Furthermore, he exposed the hypocrisy of the European liberal elite when they speak about upholding democratic and tolerant values, while censoring political dissent on sensitive topics such as immigration, and threatening to ban political parties with such platforms (referring to the ongoing debate about the AfD in Germany – a party which, as an aside, was not invited to Munich despite its popular support).
The audience’s obviously cold reception to Vance’s speech says all that one needs to know. At its core the vice president’s address was actually completely unobjectable. He acknowledged the necessity to achieve peace in the Ukraine, to foster continued friendship across the Atlantic, and to safeguard the common Western values – all of these are things that he has subsequently been accused of neglecting in liberal media and in the offended sector of the public debate afterwards.

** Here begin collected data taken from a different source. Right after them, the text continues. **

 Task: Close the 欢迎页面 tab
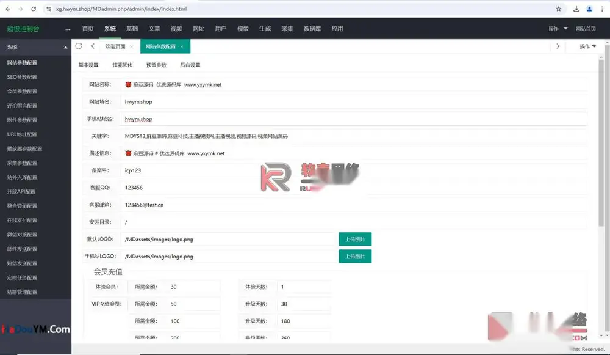tap(132, 47)
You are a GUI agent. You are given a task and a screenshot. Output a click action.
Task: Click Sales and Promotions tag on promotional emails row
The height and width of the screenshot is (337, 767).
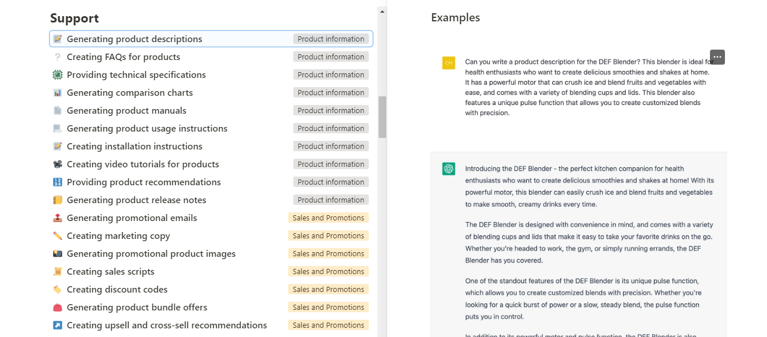(x=328, y=218)
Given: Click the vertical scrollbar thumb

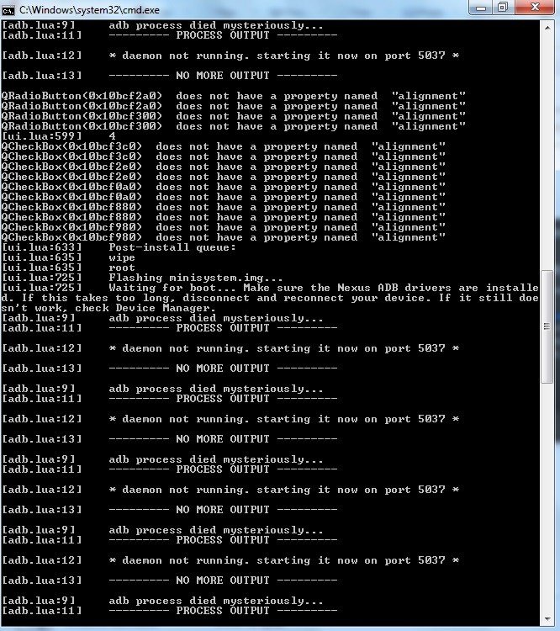Looking at the screenshot, I should (547, 326).
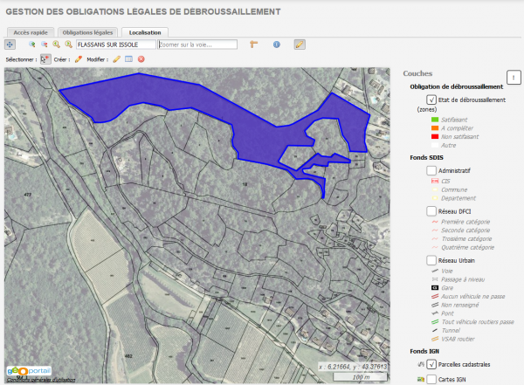Viewport: 524px width, 385px height.
Task: Choose the Sélectionner cursor tool
Action: [45, 59]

In one of the countries criticised by Vance, Sweden, the reactions were entrenched in the very order the vice president mercilessly deconstructed in his speech. Foreign minister Maria Malmer Stenergard slammed Vance for, as a politician, reviewing an independent court verdict, with regards to the conviction of anti-Islam activist Salwan Najem. Ex-Prime Minister Carl Bildt snobbishly rejected Vance’s remarks on European freedom of speech as “irrelevant”. The chief director of major Swedish free trade and entrepreneurship think tank Timbro, PM Nilsson, declared that it is time for Europe and the US to part from each other, further claiming that the US is no longer a guardian of democracy.
A more intellectually honest crowd would have appreciated JD Vance’s critique as entirely valid. Surely no European politician believes it is in the proper order that European citizens anno 2025 can be arrested for mean tweets? How many European politicians are there who don’t agree the escalating chaos from decades of uncontrolled mass immigration is a failure?
Vance in his speech offered a hand to Europe to find a healthy, common path to once again walk alongside each other on. That Europe takes responsibility for its own energy and military security, and that it does not betray the freedoms that its citizens fought countless bloody wars to secure.
Instead, the European elite rejected that hand. From the initial reactions, it seems that our leaders do either not understand, and perhaps do not want, the freedom for our citizens to freely exercise traditional Christianity, criticise Islam, or ridicule particular ideological strains. Outside of these examples that Vance cited, there are countless instances where one truly does wonder who won the Cold War.
The media and political class that chooses not to take in Vance’s criticism appears rather emotionally-driven in its protests. The Munich conference was intended as a “safe space” for their political sensibilities, where they did not sign up to hear dissenting opinions – they expected near-universal mobilisation around the future of Ukraine. As such, it is no surprise that were offended when JD Vance strayed from the script, and pointed out the elephant in the room.
In contrast to what the vice president’s critics say, freedom of speech and other political liberties are not irrelevant to European security. As Vance points out, what is it we are defending if it is not our free democracies? If citizens are denied their right to voice their opinion and to support particular political agendas, what is going to drive them to defend their country against the enemies of democracy? These are aspects that have been ignored for far too long by the European elite, which believes words like “democratic values” are cosmetic rhetorics, and not something to live by.